SUPPLIED DATA.
════════════════

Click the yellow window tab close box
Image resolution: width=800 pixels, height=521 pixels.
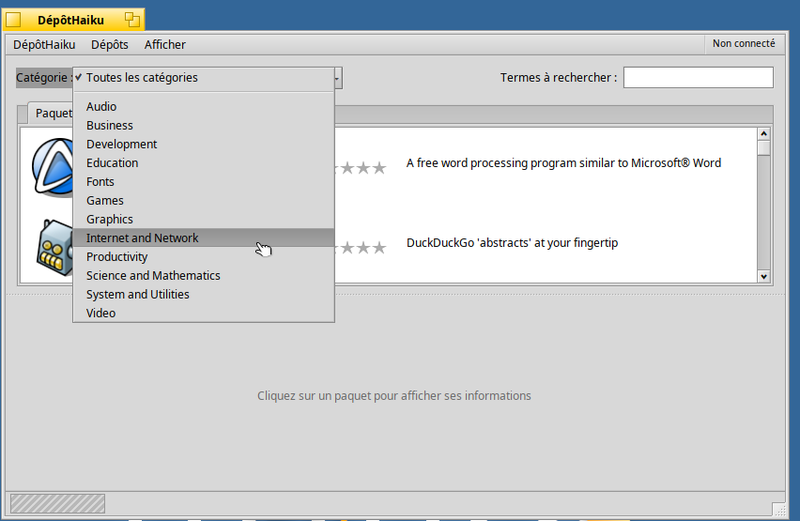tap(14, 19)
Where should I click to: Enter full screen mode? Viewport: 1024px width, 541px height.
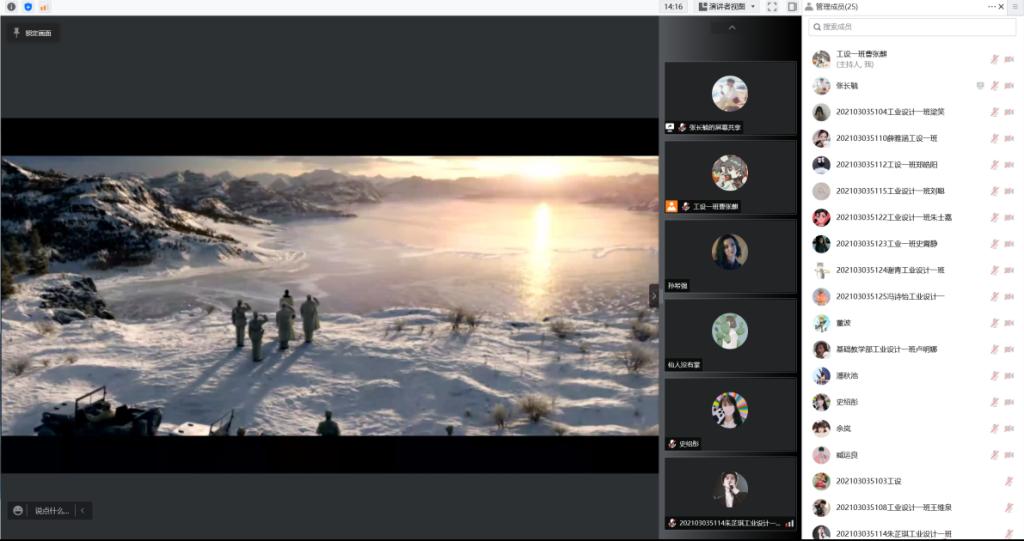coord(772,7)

════════════════

Could you repeat all of the data exactly, minus the pictures?

Click the yellow window tab close box
Image resolution: width=800 pixels, height=521 pixels.
tap(14, 19)
Where should I click to: Enter full screen mode? Viewport: 1024px width, 541px height.
coord(772,7)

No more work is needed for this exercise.